» Activity
Set the data down again, word for word, as it appears below.

[Records provided]

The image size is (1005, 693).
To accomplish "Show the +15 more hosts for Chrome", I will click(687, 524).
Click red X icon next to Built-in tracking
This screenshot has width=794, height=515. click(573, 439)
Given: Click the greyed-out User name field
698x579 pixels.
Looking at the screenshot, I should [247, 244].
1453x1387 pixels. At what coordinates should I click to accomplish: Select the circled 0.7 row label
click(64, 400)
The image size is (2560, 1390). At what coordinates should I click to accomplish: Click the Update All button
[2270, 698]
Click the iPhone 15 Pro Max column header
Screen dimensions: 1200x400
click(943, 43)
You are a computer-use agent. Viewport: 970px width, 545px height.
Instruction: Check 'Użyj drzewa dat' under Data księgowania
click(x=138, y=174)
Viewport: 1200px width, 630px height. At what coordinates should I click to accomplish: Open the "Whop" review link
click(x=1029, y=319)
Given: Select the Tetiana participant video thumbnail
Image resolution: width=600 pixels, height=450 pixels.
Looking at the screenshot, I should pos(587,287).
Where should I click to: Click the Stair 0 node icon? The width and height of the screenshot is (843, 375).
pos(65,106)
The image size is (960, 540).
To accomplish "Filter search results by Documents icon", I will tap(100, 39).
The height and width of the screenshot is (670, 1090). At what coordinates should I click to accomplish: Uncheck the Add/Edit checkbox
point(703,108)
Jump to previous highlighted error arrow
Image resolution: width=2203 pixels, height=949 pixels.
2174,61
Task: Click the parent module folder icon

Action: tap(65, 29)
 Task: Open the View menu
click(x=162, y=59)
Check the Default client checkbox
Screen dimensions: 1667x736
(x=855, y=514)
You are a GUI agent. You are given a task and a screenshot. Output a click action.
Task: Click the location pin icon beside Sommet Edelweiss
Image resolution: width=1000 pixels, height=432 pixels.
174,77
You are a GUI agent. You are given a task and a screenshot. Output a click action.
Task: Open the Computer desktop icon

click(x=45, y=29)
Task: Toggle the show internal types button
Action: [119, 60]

[/Records provided]

» Task result
The image size is (1005, 693).
To accomplish "Show the +15 more hosts for Chrome", I will click(687, 524).
Click red X icon next to Built-in tracking
This screenshot has width=794, height=515. click(573, 439)
Given: Click the greyed-out User name field
698x579 pixels.
Looking at the screenshot, I should [247, 244].
1453x1387 pixels. At what coordinates should I click to accomplish: Select the circled 0.7 row label
click(64, 400)
The image size is (2560, 1390). At what coordinates should I click to accomplish: Click the Update All button
[2270, 698]
Click the iPhone 15 Pro Max column header
Screen dimensions: 1200x400
click(943, 43)
You are a computer-use agent. Viewport: 970px width, 545px height.
Instruction: Check 'Użyj drzewa dat' under Data księgowania
click(x=138, y=174)
Viewport: 1200px width, 630px height. At what coordinates should I click to accomplish: Open the "Whop" review link
click(x=1029, y=319)
Given: Select the Tetiana participant video thumbnail
Image resolution: width=600 pixels, height=450 pixels.
Looking at the screenshot, I should pos(587,287).
Where should I click to: Click the Stair 0 node icon? The width and height of the screenshot is (843, 375).
pos(65,106)
The image size is (960, 540).
To accomplish "Filter search results by Documents icon", I will tap(100, 39).
The height and width of the screenshot is (670, 1090). At what coordinates should I click to accomplish: Uncheck the Add/Edit checkbox
point(703,108)
Jump to previous highlighted error arrow
Image resolution: width=2203 pixels, height=949 pixels.
2174,61
Task: Click the parent module folder icon

Action: tap(65, 29)
 Task: Open the View menu
click(x=162, y=59)
Check the Default client checkbox
Screen dimensions: 1667x736
(x=855, y=514)
You are a GUI agent. You are given a task and a screenshot. Output a click action.
Task: Click the location pin icon beside Sommet Edelweiss
Image resolution: width=1000 pixels, height=432 pixels.
174,77
You are a GUI agent. You are given a task and a screenshot. Output a click action.
Task: Open the Computer desktop icon

click(x=45, y=29)
Task: Toggle the show internal types button
Action: [119, 60]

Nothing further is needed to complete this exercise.